• **Assignment**
Send back every record word for word, with nothing missing.

Records drawn from a dataset

---

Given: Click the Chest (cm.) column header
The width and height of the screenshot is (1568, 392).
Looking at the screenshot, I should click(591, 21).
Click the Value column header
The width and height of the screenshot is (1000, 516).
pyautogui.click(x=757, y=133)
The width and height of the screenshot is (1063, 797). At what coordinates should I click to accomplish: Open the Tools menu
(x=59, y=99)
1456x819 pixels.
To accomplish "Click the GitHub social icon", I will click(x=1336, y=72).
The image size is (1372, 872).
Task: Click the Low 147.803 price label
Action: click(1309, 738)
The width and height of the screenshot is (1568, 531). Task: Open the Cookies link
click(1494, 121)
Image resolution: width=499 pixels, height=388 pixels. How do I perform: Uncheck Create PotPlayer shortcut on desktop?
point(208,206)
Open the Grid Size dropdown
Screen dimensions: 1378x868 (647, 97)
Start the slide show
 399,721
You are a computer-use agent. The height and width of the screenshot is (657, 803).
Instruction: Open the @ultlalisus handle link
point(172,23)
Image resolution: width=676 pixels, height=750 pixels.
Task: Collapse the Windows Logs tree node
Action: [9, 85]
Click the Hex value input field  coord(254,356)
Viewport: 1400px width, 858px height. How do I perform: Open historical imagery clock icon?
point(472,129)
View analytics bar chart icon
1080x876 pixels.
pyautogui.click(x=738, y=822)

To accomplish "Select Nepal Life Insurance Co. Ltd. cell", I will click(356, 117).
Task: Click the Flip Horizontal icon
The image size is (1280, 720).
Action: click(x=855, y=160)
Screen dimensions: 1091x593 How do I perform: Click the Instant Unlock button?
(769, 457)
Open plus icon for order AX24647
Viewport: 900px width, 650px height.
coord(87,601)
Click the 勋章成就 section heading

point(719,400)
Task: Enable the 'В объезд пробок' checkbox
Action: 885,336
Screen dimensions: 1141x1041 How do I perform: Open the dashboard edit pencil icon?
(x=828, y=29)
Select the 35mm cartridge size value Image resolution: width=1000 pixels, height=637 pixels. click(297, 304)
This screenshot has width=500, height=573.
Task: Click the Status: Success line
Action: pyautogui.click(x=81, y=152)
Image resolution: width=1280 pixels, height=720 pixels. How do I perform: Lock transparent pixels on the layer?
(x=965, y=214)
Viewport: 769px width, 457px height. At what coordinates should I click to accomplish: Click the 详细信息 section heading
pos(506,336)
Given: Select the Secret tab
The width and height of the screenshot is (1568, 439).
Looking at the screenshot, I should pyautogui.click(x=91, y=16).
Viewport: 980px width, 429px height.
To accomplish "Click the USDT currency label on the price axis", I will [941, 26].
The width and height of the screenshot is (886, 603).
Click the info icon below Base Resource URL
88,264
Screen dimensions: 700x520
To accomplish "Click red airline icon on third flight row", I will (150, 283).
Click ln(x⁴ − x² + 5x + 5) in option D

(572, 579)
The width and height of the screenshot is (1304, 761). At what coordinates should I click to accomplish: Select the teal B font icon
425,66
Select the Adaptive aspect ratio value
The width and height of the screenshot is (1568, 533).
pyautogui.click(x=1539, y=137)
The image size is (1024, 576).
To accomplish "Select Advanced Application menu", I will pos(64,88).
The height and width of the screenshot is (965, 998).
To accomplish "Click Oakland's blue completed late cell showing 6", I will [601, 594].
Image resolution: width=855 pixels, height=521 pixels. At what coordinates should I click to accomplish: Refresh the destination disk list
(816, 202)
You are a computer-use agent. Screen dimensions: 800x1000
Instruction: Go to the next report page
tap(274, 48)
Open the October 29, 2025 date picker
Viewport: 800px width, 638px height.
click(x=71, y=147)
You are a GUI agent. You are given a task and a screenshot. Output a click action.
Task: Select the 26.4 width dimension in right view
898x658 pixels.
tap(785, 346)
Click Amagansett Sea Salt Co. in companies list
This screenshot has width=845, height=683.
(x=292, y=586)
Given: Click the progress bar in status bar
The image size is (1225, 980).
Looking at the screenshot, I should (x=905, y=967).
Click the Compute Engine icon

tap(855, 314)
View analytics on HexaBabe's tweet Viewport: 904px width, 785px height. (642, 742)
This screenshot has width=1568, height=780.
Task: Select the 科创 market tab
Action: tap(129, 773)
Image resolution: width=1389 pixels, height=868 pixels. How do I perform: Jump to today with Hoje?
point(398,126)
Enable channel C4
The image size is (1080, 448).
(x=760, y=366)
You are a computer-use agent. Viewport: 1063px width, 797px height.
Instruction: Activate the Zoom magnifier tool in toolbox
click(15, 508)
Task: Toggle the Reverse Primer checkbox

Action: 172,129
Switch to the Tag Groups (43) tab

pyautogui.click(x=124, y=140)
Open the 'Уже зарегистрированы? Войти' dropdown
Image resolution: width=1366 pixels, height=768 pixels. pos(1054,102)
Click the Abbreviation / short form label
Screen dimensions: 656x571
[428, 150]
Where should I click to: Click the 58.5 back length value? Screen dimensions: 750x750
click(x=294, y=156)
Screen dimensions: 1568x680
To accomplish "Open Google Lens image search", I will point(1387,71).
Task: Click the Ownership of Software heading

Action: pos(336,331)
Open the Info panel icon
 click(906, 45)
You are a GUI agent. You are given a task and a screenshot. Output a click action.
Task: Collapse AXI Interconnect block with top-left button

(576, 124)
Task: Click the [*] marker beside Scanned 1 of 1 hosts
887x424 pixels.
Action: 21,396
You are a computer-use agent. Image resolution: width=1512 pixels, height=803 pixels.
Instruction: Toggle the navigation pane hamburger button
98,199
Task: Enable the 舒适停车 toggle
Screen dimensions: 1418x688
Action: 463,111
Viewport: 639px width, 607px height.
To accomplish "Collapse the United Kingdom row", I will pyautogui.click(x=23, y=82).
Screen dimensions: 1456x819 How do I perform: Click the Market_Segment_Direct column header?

---

• **Task solution**
Given: Click the Chest (cm.) column header
The width and height of the screenshot is (1568, 392).
Looking at the screenshot, I should click(591, 21).
Click the Value column header
The width and height of the screenshot is (1000, 516).
pyautogui.click(x=757, y=133)
The width and height of the screenshot is (1063, 797). At what coordinates should I click to accomplish: Open the Tools menu
(x=59, y=99)
1456x819 pixels.
To accomplish "Click the GitHub social icon", I will click(x=1336, y=72).
The image size is (1372, 872).
Task: Click the Low 147.803 price label
Action: click(1309, 738)
The width and height of the screenshot is (1568, 531). Task: Open the Cookies link
click(1494, 121)
Image resolution: width=499 pixels, height=388 pixels. How do I perform: Uncheck Create PotPlayer shortcut on desktop?
point(208,206)
Open the Grid Size dropdown
Screen dimensions: 1378x868 (647, 97)
Start the slide show
 399,721
You are a computer-use agent. The height and width of the screenshot is (657, 803).
Instruction: Open the @ultlalisus handle link
point(172,23)
Image resolution: width=676 pixels, height=750 pixels.
Task: Collapse the Windows Logs tree node
Action: [9, 85]
Click the Hex value input field  coord(254,356)
Viewport: 1400px width, 858px height. How do I perform: Open historical imagery clock icon?
point(472,129)
View analytics bar chart icon
1080x876 pixels.
pyautogui.click(x=738, y=822)

To accomplish "Select Nepal Life Insurance Co. Ltd. cell", I will click(356, 117).
Task: Click the Flip Horizontal icon
The image size is (1280, 720).
Action: click(x=855, y=160)
Screen dimensions: 1091x593 How do I perform: Click the Instant Unlock button?
(769, 457)
Open plus icon for order AX24647
Viewport: 900px width, 650px height.
coord(87,601)
Click the 勋章成就 section heading

point(719,400)
Task: Enable the 'В объезд пробок' checkbox
Action: 885,336
Screen dimensions: 1141x1041 How do I perform: Open the dashboard edit pencil icon?
(x=828, y=29)
Select the 35mm cartridge size value Image resolution: width=1000 pixels, height=637 pixels. click(297, 304)
This screenshot has width=500, height=573.
Task: Click the Status: Success line
Action: pyautogui.click(x=81, y=152)
Image resolution: width=1280 pixels, height=720 pixels. How do I perform: Lock transparent pixels on the layer?
(x=965, y=214)
Viewport: 769px width, 457px height. At what coordinates should I click to accomplish: Click the 详细信息 section heading
pos(506,336)
Given: Select the Secret tab
The width and height of the screenshot is (1568, 439).
Looking at the screenshot, I should pyautogui.click(x=91, y=16).
Viewport: 980px width, 429px height.
To accomplish "Click the USDT currency label on the price axis", I will [941, 26].
The width and height of the screenshot is (886, 603).
Click the info icon below Base Resource URL
88,264
Screen dimensions: 700x520
To accomplish "Click red airline icon on third flight row", I will (150, 283).
Click ln(x⁴ − x² + 5x + 5) in option D

(572, 579)
The width and height of the screenshot is (1304, 761). At what coordinates should I click to accomplish: Select the teal B font icon
425,66
Select the Adaptive aspect ratio value
The width and height of the screenshot is (1568, 533).
pyautogui.click(x=1539, y=137)
The image size is (1024, 576).
To accomplish "Select Advanced Application menu", I will pos(64,88).
The height and width of the screenshot is (965, 998).
To accomplish "Click Oakland's blue completed late cell showing 6", I will [601, 594].
Image resolution: width=855 pixels, height=521 pixels. At what coordinates should I click to accomplish: Refresh the destination disk list
(816, 202)
You are a computer-use agent. Screen dimensions: 800x1000
Instruction: Go to the next report page
tap(274, 48)
Open the October 29, 2025 date picker
Viewport: 800px width, 638px height.
click(x=71, y=147)
You are a GUI agent. You are given a task and a screenshot. Output a click action.
Task: Select the 26.4 width dimension in right view
898x658 pixels.
tap(785, 346)
Click Amagansett Sea Salt Co. in companies list
This screenshot has width=845, height=683.
(x=292, y=586)
Given: Click the progress bar in status bar
The image size is (1225, 980).
Looking at the screenshot, I should (x=905, y=967).
Click the Compute Engine icon

tap(855, 314)
View analytics on HexaBabe's tweet Viewport: 904px width, 785px height. (642, 742)
This screenshot has width=1568, height=780.
Task: Select the 科创 market tab
Action: tap(129, 773)
Image resolution: width=1389 pixels, height=868 pixels. How do I perform: Jump to today with Hoje?
point(398,126)
Enable channel C4
The image size is (1080, 448).
(x=760, y=366)
You are a computer-use agent. Viewport: 1063px width, 797px height.
Instruction: Activate the Zoom magnifier tool in toolbox
click(15, 508)
Task: Toggle the Reverse Primer checkbox

Action: 172,129
Switch to the Tag Groups (43) tab

pyautogui.click(x=124, y=140)
Open the 'Уже зарегистрированы? Войти' dropdown
Image resolution: width=1366 pixels, height=768 pixels. pos(1054,102)
Click the Abbreviation / short form label
Screen dimensions: 656x571
[428, 150]
Where should I click to: Click the 58.5 back length value? Screen dimensions: 750x750
click(x=294, y=156)
Screen dimensions: 1568x680
To accomplish "Open Google Lens image search", I will point(1387,71).
Task: Click the Ownership of Software heading

Action: pos(336,331)
Open the Info panel icon
 click(906, 45)
You are a GUI agent. You are given a task and a screenshot. Output a click action.
Task: Collapse AXI Interconnect block with top-left button

(576, 124)
Task: Click the [*] marker beside Scanned 1 of 1 hosts
887x424 pixels.
Action: 21,396
You are a computer-use agent. Image resolution: width=1512 pixels, height=803 pixels.
Instruction: Toggle the navigation pane hamburger button
98,199
Task: Enable the 舒适停车 toggle
Screen dimensions: 1418x688
Action: 463,111
Viewport: 639px width, 607px height.
To accomplish "Collapse the United Kingdom row", I will pyautogui.click(x=23, y=82).
Screen dimensions: 1456x819 How do I perform: Click the Market_Segment_Direct column header?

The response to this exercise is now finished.